Potential Synergistic Effects of Stem Cells and Extracellular Matrix Scaffolds

In recent years, extracellular matrix (ECM)-derived biomaterials have been used as scaffolds to help regenerate diseased or damaged tissues. These biomaterials are prepared by decellularization of a tissue of interest by chemical or physical removal of the cellular components. The goal of the decellularization process is to remove cells without disturbing tissue-specific composition, growth factor content, and, in some cases, the mechanical properties. As decellularization can be achieved without significantly affecting the native architecture of the tissue or organ of interest, it provides a scaffold material with native-like composition and structure. ECM scaffolds promote constructive remodeling through several mechanisms that include chemotactic properties, growth factor release, and modulation of the immune response. Constructive remodeling by ECM scaffolds relies, in part, on the recruitment of neighboring or circulating cells to the wound site. However, this is a relatively lengthy process, and the cells recruited may not be sufficient for complete tissue repair, suggesting that there might be applications that would benefit from the combination of a cellular component with an ECM biomaterial. Stem cells represent a potential therapeutic cell source with clinical evidence of potential beneficial effects.

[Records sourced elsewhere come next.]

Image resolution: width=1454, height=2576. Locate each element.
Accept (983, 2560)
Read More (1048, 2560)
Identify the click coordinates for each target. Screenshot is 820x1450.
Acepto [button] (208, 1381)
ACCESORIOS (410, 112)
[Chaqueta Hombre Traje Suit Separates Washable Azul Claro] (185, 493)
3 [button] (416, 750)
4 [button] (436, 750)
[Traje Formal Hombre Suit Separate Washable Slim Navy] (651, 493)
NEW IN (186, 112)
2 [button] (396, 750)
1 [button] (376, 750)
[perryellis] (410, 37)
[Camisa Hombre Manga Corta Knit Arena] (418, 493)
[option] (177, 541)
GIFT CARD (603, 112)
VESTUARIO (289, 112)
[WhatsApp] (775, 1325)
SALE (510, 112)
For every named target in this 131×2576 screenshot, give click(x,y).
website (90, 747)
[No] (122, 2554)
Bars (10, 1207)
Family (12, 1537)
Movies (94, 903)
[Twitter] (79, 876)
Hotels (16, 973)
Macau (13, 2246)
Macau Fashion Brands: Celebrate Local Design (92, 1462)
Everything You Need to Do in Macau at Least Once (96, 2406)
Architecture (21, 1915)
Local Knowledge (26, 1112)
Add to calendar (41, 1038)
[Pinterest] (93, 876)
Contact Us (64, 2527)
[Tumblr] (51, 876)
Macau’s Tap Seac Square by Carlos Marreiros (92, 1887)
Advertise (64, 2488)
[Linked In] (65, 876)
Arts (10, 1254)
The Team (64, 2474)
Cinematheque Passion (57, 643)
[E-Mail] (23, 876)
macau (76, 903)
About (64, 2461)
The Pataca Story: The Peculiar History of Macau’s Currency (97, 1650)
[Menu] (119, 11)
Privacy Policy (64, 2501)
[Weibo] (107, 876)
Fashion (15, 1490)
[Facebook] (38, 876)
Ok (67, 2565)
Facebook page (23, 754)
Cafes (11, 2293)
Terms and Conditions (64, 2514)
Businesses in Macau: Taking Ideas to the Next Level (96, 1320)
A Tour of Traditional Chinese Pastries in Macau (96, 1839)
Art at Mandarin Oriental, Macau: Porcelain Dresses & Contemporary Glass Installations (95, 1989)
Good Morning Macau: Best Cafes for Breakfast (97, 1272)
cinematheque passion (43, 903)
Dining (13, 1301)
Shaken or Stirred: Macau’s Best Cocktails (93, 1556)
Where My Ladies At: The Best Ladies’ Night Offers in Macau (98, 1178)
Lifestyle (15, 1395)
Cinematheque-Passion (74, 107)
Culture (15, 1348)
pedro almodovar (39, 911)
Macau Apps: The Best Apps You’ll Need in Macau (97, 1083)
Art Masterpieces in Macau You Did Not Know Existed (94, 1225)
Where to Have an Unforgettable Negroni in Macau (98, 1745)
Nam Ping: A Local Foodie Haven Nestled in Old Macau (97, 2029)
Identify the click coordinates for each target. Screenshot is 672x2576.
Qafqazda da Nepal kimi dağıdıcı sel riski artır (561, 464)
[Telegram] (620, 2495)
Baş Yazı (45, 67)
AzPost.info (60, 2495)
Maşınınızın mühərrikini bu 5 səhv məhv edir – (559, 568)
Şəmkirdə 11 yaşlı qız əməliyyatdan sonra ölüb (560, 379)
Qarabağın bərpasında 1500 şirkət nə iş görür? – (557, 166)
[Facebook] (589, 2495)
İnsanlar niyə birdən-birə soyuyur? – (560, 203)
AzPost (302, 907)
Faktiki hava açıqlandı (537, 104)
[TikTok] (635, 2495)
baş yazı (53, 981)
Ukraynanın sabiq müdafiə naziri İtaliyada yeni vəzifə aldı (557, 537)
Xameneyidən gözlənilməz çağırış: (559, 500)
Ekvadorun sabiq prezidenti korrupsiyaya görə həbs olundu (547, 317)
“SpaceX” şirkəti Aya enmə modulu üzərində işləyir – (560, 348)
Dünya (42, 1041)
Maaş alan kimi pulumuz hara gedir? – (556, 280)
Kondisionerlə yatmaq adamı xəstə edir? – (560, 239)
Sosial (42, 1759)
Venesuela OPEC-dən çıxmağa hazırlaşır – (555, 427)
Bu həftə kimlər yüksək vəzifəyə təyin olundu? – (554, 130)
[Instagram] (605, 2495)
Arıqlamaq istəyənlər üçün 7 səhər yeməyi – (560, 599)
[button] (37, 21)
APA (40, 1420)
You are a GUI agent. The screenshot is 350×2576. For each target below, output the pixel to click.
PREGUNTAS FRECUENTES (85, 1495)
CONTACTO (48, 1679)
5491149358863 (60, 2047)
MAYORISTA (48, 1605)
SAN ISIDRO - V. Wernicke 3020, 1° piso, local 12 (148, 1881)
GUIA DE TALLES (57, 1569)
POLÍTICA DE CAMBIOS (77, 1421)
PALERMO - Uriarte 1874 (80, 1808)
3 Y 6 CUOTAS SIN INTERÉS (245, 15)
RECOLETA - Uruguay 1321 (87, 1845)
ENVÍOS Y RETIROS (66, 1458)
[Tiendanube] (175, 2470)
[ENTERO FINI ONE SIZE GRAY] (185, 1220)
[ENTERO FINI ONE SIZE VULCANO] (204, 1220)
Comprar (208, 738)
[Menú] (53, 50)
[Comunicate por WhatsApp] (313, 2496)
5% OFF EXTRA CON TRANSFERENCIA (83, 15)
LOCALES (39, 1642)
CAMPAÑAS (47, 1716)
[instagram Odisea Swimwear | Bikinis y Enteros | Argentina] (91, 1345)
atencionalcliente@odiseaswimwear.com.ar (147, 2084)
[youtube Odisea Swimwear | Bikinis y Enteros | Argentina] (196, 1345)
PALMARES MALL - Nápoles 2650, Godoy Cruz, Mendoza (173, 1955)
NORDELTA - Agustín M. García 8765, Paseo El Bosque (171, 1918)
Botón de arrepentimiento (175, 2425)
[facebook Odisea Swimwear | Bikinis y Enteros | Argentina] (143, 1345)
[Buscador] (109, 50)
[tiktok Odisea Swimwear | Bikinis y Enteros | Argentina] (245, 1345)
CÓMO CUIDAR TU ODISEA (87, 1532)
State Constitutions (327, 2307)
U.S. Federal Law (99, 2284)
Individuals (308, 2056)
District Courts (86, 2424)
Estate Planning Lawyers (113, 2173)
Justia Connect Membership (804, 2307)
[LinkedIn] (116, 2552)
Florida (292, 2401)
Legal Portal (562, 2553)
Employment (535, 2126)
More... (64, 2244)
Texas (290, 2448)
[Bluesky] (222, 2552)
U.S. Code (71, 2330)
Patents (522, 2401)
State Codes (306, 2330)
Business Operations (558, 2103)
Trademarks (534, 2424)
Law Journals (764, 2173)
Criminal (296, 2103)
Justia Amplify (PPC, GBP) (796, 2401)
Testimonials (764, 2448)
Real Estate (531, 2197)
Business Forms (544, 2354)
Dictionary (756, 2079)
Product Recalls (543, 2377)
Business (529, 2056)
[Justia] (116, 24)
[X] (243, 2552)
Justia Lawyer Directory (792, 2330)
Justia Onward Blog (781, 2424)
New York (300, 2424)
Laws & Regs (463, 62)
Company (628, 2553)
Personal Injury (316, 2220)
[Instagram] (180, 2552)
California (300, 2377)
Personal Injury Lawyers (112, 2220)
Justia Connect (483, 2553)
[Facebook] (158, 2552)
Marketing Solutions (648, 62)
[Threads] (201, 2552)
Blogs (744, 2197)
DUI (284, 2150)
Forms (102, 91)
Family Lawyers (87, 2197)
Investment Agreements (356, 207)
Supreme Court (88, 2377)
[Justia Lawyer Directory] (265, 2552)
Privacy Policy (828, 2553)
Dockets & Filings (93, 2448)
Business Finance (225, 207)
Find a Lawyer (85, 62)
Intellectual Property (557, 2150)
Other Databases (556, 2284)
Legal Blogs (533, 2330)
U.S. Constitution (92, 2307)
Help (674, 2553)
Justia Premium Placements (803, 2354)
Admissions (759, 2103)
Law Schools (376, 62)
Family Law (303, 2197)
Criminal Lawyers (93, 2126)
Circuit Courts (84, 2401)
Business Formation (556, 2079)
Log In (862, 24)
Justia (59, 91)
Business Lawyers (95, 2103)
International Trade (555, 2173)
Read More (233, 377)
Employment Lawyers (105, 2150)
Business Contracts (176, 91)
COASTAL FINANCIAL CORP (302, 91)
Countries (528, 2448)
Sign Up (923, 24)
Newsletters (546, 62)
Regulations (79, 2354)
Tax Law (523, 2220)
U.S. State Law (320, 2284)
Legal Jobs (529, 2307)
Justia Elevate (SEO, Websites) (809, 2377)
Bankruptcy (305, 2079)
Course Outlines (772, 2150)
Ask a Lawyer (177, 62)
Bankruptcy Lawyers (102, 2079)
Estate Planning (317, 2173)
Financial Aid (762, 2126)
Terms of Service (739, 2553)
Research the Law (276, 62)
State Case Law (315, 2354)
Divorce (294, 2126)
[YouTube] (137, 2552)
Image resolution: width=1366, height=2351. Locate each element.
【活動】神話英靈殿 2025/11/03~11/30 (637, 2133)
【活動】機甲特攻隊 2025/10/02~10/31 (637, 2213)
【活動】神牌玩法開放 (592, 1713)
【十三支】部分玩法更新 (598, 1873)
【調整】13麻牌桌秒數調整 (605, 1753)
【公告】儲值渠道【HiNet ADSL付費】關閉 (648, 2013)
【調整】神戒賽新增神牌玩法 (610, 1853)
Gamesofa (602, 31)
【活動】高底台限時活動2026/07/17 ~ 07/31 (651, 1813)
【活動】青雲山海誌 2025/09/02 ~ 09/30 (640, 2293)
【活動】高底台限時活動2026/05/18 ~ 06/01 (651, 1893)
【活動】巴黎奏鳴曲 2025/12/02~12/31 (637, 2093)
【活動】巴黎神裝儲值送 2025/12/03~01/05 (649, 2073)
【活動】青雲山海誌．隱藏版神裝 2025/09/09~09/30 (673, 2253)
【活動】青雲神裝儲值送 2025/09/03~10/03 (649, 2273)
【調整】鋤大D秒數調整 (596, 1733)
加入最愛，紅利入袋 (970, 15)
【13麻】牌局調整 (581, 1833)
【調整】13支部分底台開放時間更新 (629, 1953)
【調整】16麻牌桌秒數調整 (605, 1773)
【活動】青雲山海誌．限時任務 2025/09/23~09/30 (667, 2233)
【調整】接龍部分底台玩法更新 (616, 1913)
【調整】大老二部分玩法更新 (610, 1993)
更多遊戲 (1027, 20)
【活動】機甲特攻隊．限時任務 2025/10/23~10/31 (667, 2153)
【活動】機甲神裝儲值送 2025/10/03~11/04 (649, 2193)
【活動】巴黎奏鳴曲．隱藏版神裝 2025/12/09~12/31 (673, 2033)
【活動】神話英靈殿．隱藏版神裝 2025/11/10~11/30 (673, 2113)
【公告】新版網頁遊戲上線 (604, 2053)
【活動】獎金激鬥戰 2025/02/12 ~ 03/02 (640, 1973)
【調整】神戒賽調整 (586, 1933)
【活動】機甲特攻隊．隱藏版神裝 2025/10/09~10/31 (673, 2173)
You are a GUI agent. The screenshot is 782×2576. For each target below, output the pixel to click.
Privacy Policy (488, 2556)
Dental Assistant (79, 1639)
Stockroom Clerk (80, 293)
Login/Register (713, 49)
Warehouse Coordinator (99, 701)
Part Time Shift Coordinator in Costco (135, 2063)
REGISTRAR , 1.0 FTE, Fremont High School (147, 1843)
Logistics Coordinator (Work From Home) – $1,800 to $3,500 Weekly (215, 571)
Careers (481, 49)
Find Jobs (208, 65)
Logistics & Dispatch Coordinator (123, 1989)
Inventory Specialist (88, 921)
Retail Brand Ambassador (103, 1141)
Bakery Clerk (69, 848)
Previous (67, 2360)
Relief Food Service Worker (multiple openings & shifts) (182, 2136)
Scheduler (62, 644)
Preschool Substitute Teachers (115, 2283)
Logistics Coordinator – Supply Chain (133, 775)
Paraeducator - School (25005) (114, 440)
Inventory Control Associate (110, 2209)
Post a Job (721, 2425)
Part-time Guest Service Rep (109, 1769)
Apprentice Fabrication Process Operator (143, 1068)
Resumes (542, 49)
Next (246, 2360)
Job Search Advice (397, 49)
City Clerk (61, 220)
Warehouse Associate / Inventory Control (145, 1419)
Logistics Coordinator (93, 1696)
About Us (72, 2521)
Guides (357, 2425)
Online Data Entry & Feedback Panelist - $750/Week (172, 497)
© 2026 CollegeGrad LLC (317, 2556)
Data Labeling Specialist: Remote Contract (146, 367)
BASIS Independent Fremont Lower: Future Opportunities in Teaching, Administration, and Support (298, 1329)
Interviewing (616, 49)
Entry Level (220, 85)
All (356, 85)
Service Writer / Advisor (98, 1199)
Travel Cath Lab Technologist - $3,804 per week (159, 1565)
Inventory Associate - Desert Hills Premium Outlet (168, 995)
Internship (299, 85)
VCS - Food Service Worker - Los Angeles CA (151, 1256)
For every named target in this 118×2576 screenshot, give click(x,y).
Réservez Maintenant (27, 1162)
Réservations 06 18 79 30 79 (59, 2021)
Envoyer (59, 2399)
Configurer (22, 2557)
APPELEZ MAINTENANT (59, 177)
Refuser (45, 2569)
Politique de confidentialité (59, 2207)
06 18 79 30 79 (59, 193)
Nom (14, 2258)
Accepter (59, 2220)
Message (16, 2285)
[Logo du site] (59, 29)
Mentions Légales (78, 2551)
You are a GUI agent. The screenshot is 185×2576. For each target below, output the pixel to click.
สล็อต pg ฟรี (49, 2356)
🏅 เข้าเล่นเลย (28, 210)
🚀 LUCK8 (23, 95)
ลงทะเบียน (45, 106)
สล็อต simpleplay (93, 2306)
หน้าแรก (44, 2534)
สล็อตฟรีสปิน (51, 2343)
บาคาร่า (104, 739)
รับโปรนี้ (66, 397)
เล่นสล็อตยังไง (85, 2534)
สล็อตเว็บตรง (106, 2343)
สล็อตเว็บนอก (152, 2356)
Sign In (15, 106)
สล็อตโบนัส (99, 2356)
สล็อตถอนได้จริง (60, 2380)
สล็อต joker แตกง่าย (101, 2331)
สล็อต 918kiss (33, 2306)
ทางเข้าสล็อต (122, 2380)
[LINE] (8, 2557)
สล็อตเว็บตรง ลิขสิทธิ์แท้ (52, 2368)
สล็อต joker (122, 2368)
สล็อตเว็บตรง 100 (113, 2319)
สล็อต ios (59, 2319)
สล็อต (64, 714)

This review will describe how ECM scaffolds can help localize stem cells to the site of injury while directing stem cell differentiation and modulating the response toward tissue regeneration. As the field of tissue engineering takes its next steps, recellularized ECM scaffolds could become the next dass of promising bioengineered constructs. This review covers the advantages of acellular ECM scaffolds and the potential beneficial effect that seeding stem cells in the scaffold has on tissue regeneration.